To do this, we'd need to actually leave the apartment, sometimes at different hours or from work or other obligations. "How do I get there?" one of us would ask. "Oh, the apartment is at Clark and Waveland," the other would say. "Gotcha," the first guy would say.
When it got really difficult with streets we didn't know too well or other neighborhoods, all (ALL!) we'd need to know were the cross streets. "It's 2000 west, right off of Addison," they'd say. Then we would go, party and return home alone. Ah, good times.
This morning, I had a meeting near the University of Minnesota and regardless of what any of these lutefisk-eating fucks tells you, the city of Minneapolis is not on a grid. I left an hour early for a 15-minute trip just in case and were it not for my nerdy side, I'd have been embarrassingly late.
Honestly, I had forgotten my near-blinding rage at the mouth breathers who designed this town (it's not like they had to build around anything, right? Or would need to if they wanted to build more stuff tomorrow morning) until I read The Blog That I Hate.
The Blog That I Hate is done by a self-important chowderhead friend of the Girl. I'm paraphrasing here, but he spoke of teaching someone the super-difficult grid system... Honestly, I can train a chimp to follow a simple grid-based street system, there's no trick to it. The problem is the Minneapolis "grid" is about four blocks square downtown and was probably designed by accident, like a potato chip that looks like a spaceship or a basset hound that looks like Richard Nixon. The grid idea could probably be continued easily if there were more bridges over the surrounding rivers, but the engineers are too polite to disturb the local wildlife... or the rivers. The rest of it? Not a grid. Not even close.
The thing is that if anyone can't navigate in this town, I can completely understand that. It's like being out east, only there's no rhyme or historical reason for the snakepits that regularly snarl with hundreds of out of towners as they try to flee.
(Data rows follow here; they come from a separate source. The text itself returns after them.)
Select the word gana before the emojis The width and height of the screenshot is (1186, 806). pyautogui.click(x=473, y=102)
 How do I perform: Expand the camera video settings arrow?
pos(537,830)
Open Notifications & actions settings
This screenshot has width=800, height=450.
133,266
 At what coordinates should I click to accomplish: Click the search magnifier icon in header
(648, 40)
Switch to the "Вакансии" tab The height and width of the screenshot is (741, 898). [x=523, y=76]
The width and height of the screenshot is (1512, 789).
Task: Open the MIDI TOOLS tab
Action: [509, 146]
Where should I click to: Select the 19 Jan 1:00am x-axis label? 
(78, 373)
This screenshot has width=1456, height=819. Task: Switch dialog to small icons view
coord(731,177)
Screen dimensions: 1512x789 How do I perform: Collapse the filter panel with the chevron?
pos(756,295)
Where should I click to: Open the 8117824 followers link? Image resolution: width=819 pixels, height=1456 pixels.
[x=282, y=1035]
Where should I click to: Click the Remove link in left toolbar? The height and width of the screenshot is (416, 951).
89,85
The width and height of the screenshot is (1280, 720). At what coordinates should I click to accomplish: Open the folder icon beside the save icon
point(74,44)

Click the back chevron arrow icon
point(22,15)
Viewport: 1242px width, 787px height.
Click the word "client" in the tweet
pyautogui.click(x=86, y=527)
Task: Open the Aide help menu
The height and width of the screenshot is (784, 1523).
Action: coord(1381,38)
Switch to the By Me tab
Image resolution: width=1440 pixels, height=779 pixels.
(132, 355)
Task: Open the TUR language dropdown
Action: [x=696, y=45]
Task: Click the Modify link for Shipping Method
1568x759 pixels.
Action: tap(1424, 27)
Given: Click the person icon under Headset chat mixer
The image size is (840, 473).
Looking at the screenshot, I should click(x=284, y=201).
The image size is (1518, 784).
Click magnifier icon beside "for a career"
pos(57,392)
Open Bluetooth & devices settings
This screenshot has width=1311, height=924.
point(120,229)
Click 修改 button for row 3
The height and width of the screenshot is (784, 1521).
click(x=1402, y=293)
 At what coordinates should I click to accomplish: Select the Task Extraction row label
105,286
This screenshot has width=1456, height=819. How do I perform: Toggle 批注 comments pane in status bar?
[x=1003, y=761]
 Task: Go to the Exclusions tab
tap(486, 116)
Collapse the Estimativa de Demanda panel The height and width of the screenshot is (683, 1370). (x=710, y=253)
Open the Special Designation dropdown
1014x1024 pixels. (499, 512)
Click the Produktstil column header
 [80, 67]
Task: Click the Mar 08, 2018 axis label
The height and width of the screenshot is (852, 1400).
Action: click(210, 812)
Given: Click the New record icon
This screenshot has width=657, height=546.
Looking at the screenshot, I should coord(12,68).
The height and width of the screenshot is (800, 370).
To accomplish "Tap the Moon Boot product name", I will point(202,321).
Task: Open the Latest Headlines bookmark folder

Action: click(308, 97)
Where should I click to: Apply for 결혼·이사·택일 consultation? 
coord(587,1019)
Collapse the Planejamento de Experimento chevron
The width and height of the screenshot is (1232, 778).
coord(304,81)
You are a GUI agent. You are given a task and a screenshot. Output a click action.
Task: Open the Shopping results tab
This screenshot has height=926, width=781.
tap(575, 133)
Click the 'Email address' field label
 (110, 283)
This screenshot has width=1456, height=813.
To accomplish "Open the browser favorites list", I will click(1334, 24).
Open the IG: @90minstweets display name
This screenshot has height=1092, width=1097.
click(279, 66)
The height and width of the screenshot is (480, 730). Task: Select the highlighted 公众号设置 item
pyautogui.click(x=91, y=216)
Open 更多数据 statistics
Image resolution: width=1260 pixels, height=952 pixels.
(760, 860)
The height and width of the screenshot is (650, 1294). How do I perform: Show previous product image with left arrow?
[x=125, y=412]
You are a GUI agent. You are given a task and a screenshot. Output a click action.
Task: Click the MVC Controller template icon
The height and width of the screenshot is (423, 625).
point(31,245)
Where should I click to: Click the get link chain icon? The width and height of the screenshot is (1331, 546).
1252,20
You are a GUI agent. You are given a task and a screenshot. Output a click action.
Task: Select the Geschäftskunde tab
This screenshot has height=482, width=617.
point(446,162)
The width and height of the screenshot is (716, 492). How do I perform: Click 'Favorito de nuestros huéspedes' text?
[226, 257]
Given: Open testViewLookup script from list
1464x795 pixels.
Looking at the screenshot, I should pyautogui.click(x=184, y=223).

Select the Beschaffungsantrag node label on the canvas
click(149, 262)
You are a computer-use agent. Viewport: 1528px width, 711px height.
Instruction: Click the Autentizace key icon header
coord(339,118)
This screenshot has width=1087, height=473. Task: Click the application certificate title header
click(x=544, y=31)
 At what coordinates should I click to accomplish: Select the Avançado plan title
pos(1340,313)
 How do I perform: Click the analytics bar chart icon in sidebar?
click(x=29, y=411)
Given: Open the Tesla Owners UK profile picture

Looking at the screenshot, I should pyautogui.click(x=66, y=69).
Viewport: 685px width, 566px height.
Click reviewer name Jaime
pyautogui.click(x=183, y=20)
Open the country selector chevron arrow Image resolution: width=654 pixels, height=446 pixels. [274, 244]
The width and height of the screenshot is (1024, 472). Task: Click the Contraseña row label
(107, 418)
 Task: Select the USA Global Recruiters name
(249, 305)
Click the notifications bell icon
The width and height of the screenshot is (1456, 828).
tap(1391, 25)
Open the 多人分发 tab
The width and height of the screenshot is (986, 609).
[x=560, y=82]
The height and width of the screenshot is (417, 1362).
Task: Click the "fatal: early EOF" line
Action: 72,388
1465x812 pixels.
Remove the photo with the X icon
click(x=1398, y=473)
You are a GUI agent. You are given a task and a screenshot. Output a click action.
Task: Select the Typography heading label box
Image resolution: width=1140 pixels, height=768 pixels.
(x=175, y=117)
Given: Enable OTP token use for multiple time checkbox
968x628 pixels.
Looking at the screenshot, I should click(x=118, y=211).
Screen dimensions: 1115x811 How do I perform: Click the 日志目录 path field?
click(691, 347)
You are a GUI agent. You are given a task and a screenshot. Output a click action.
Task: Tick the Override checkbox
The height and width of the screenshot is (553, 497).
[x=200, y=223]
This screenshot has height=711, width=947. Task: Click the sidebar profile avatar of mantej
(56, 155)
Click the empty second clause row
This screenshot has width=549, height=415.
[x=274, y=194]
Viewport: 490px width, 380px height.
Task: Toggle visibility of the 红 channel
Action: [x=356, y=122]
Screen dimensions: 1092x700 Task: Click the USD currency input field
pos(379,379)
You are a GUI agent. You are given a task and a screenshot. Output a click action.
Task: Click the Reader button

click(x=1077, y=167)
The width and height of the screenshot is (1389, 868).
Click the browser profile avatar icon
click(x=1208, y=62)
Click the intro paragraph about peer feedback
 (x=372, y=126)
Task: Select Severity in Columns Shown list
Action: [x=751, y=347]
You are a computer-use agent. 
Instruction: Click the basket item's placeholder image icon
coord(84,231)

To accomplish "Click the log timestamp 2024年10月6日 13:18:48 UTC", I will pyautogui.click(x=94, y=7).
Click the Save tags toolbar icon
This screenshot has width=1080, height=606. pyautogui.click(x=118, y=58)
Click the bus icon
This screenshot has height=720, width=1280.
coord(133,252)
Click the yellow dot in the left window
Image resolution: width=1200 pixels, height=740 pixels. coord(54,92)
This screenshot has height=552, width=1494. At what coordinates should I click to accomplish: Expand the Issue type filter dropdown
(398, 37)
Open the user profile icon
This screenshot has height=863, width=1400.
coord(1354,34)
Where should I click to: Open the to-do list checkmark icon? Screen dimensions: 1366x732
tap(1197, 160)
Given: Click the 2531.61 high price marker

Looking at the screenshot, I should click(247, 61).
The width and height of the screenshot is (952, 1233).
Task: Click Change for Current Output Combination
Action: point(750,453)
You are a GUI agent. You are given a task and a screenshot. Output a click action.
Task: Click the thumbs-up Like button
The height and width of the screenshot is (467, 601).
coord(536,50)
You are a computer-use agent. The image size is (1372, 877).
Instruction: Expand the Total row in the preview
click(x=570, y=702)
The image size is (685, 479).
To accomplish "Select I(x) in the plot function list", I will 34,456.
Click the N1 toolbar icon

I think they were put in at the urging of the local hotel industry.
However, those who can't handle a true grid or Minneapolis' mini-grid should be quietly driven into a truck trailer, Knight Rider style, shot in the head and pushed out the back on a long stretch of desert somewhere in the southwest where Mother Nature, coyotes and the homeless will take care of disposing of the bodies and their wallets.
Friends and family of these people won't be a bit surprised and at least the deceased themselves will go out on top, with their heads hanging out the window, making siren sounds as bugs smack into their court-ordered helmets. (Why yes, that is a nice helmet. Yes, those do look like Viking horns... Saaaaaay, have you seen the inside of the super-awesome ice cream and puppy truck yet?)